GLADIADORES PRONTOS PARA A BATALHA
“Prontos para a batalha”: os
gladiadores da IURD
por David Ayrolla · 5 de março de 2015
Causou polêmica a divulgação recente de vídeos da Igreja Universal do Reino de
Deus (IURD) do Ceará apresentando jovens fiéis marchando, vestindo fardas
militares pretas e verdes, prestando continência e gritando palavras de ordem.
Este grupo, intitulado “Gladiadores do Altar”, faz parte de um programa de
formação de evangelizadores realizado pela Universal e motivou um intenso debate
sobre a natureza e os riscos de uma legião religiosa com formação militar
surgindo no país.
De um lado, há aquela parcela da sociedade que vê nisto uma ameaça a um país
laico mas predominantemente religioso, como o nosso. Do outro, há aqueles que
entendem este “exército” apenas como um simbolismo que, além de não representar
nenhum perigo, seria apenas uma forma pensada pela IURD para incentivar os
jovens a pregar o evangelho. Quem está com a razão?
Muito embora nem todas as disputas argumentativas tenham uma resposta tão
evidente, a esta é relativamente fácil de se chegar. Mesmo que a IURD tenha a
melhor das intenções (e isso é discutível), claramente a criação de um exército
religioso incorre em risco para uma sociedade como a nossa!
Ainda que o simbolismo militar esteja presente na nomenclatura ou na estrutura
de outras organizações a redor do mundo (como o “Exército da Salvação” ou os
escoteiros), o risco aqui é o de unir dois componentes conhecidos por gerar uma
mistura instável e de fácil combustão: fé religiosa e disciplina militar.
Enquanto a primeira dá a justificativa para qualquer atitude em nome da sua
crença, a segunda fornece as ferramentas necessárias para doutrinar e preparar
soldados para se submeterem a qualquer ordem, sem questionamento. E ambas têm
todos os dispositivos necessários a gerar fanáticos cegos pelos seus ideais.
Não obstante haja um certo exagero em afirmar que a formação desta legião da
IURD implicará inexoravelmente na criação de um grupo paramilitar, é inegável
que o que se forma ali é um grupo treinado para, no mínimo, parecer com um
exército. É um simbolismo perigoso, ainda mais para uma esfera alinhada com
alguns preceitos ideológicos da extrema-direita. É inevitável que se tema que,
ainda que criada com fins pacifistas, esta ferramenta possa sair do controle,
sobretudo com a mudança gradual das lideranças e do avanço do radicalismo
religioso no país. A história é rica em casos semelhantes.

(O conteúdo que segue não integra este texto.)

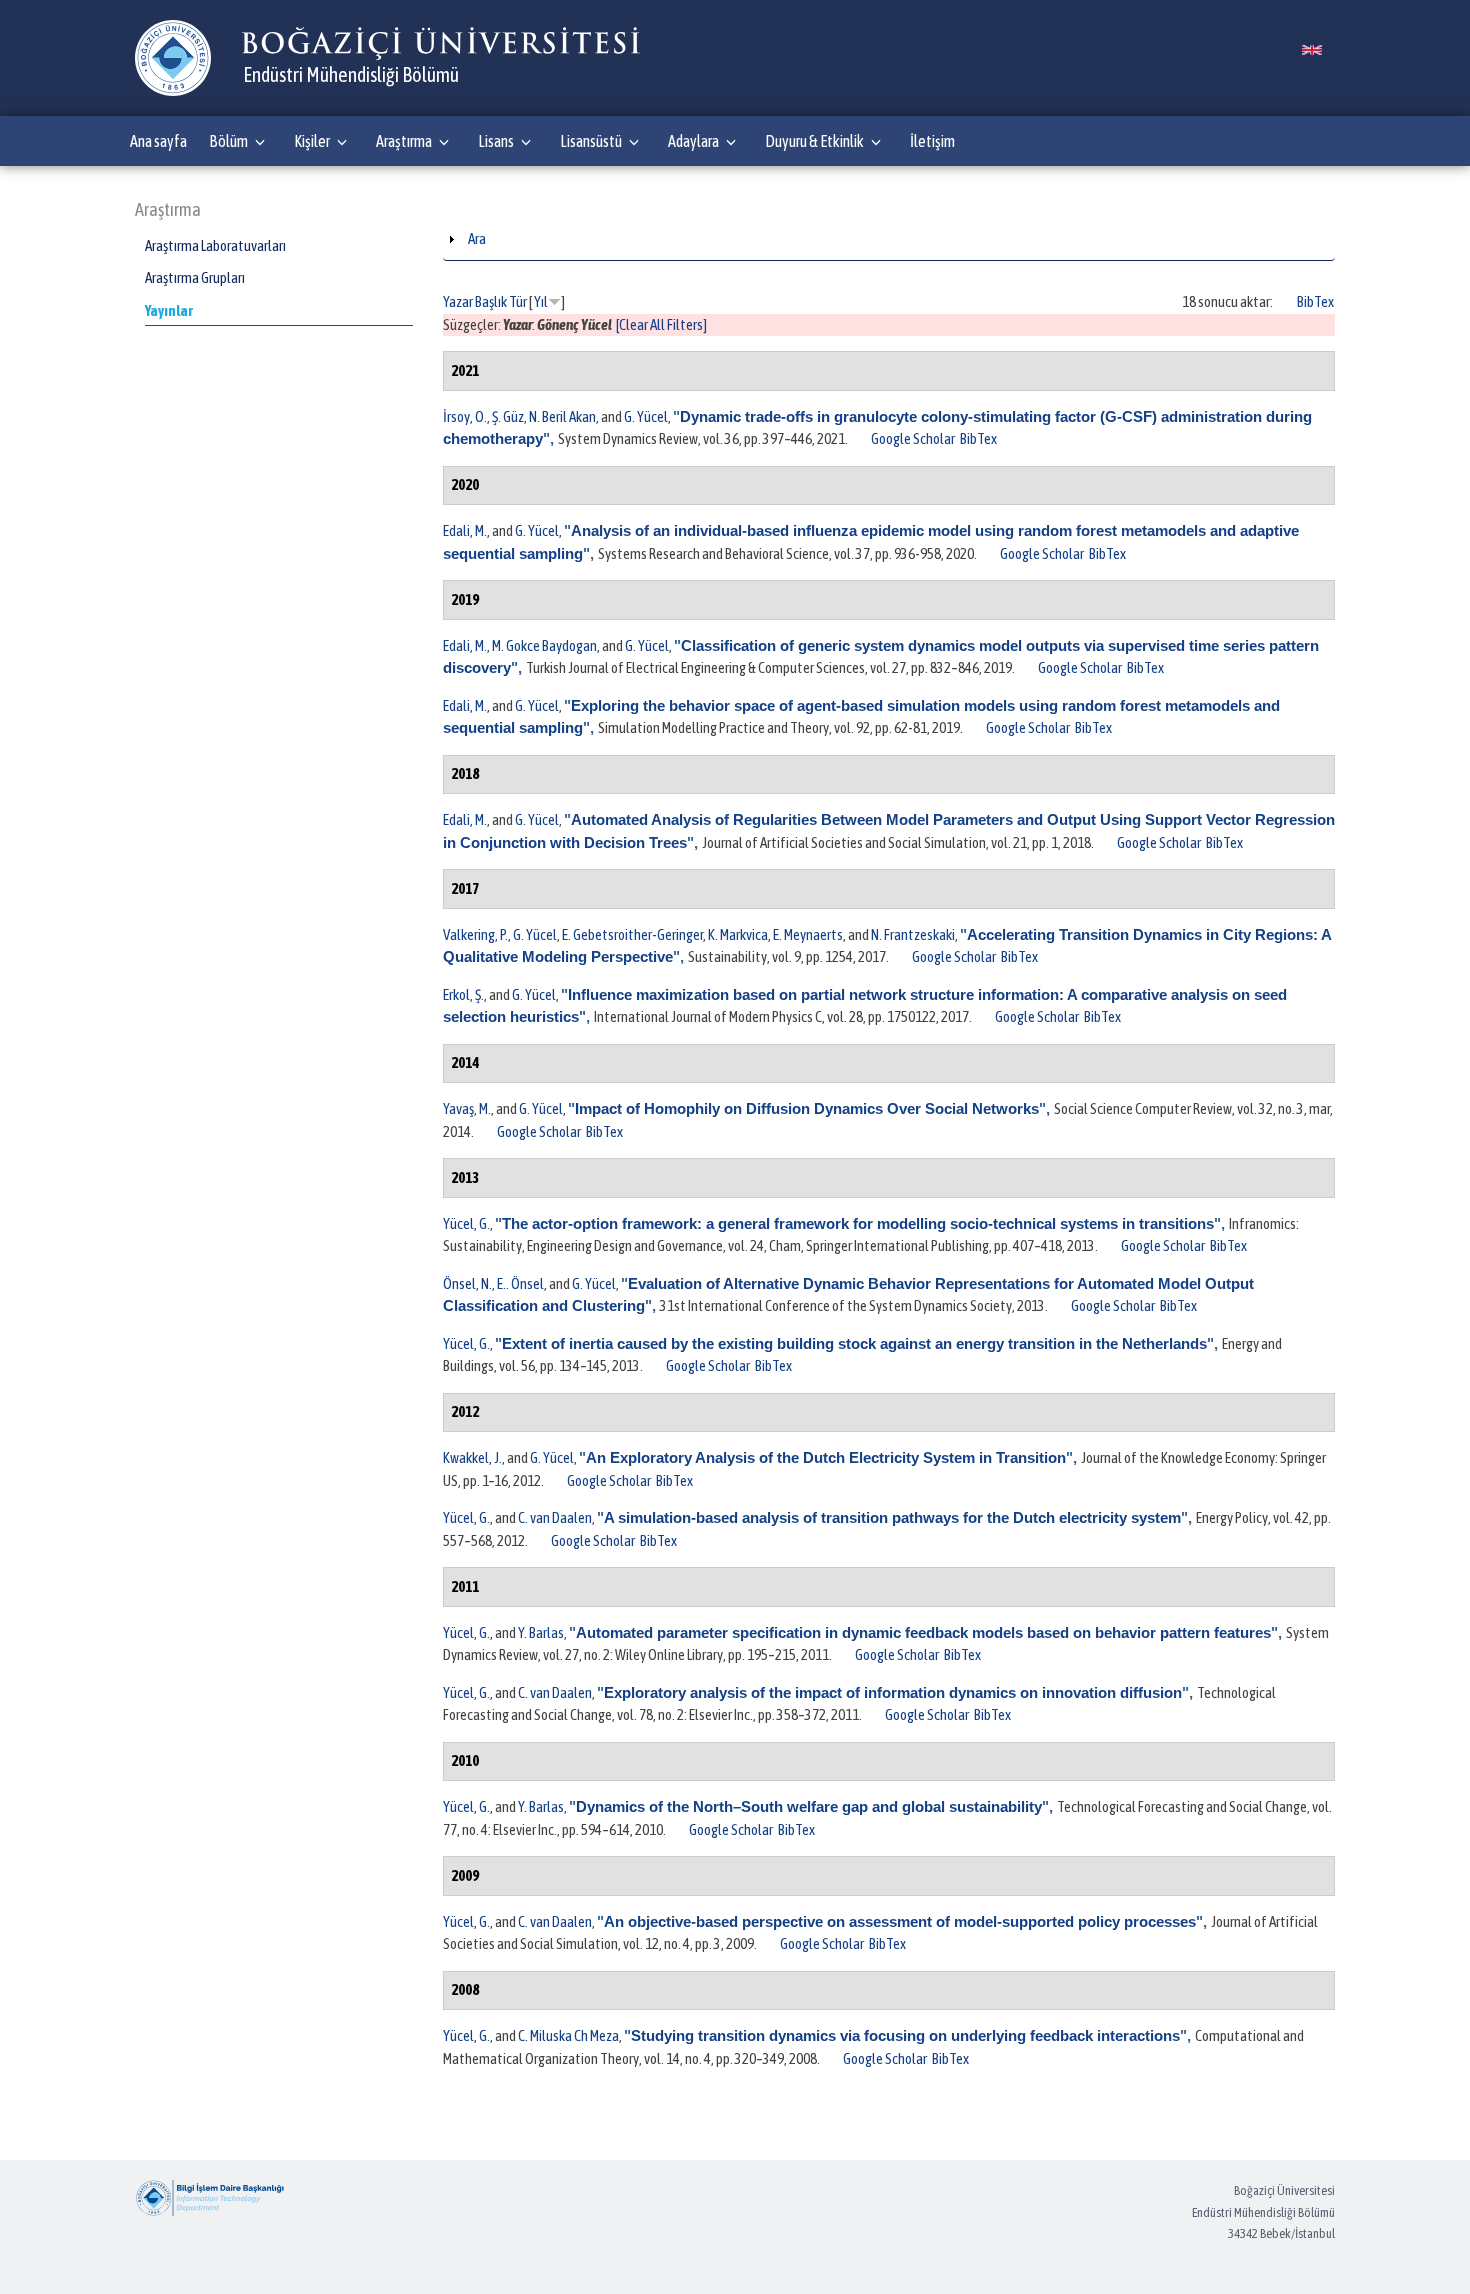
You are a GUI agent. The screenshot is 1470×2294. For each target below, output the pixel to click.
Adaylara (693, 141)
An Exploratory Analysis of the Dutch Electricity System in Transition (826, 1457)
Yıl (541, 301)
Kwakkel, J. (472, 1457)
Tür (518, 301)
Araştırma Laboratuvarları (215, 245)
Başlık (491, 301)
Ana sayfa (158, 141)
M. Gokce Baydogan (544, 645)
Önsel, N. (467, 1283)
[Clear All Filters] (661, 324)
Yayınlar (169, 310)
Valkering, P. (475, 934)
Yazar (458, 301)
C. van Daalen (555, 1517)
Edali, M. (465, 530)
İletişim (932, 141)
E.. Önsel (520, 1283)
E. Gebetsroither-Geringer (632, 934)
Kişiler (312, 141)
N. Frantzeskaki (913, 934)
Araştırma (404, 141)
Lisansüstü (591, 141)
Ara (477, 238)
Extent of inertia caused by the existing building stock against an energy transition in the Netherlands (854, 1343)
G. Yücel (646, 416)
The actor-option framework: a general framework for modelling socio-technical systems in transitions (858, 1223)
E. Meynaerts (808, 934)
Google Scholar (913, 438)
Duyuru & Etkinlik (814, 141)
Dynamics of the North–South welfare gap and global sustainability (809, 1806)
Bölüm (228, 141)
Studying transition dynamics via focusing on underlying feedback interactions (905, 2035)
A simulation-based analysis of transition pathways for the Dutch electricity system (892, 1517)
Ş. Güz (508, 416)
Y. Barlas (541, 1632)
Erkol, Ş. (463, 994)
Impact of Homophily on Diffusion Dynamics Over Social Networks (807, 1108)
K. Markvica (738, 934)
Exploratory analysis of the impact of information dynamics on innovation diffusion (893, 1692)
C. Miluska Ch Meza (568, 2035)
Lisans (496, 141)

Basta um mero exercício de imaginação e podemos conjecturar o que pode acontecer
se, em um única destas unidades, um líder fundamentalista considerar que,
digamos, um terreiro de umbanda ou um evento ateísta nas proximidades é ofensa
demasiada para uma crença que possua tropas à disposição. A ferramenta está lá,
e o fundamentalismo não é conhecido por ponderar seus atos. Não é necessário que
se pegue em armas para que se intimide alguém, sobretudo se o que você tem é uma
legião submissa incondicionalmente. O que pode se seguir a isso é o
inqualificável…
Os Gladiadores do Altar já contam com 4.300 participantes, e não se restringem
apenas à unidade do Ceará, espalhando-se por igrejas da Universal espalhadas por
todo o país (e também já no exterior). Seu logotipo é o gládio (espada de lâmina
curta utilizada pelas legiões romanas) e um escudo. Entre seus lemas, está o
bordão “Prontos para a batalha!”. A pergunta que obviamente surge é: batalha
contra o quê? Quem é o inimigo, corpóreo e concreto, que demanda uma legião
física para enfrenta-lo?
Depois da polêmica, vários vídeos da Universal mostrando reuniões do grupo, que
em tudo se assemelhavam ao ritual militar de reunião e doutrinação de tropas,
foram retirados do ar. Se o objetivo do grupo é nobre e a preocupação é
injustificada, qual o motivo da retirada destes vídeos? Terá a IURD percebido a
contradição inerente à criação destas tropas?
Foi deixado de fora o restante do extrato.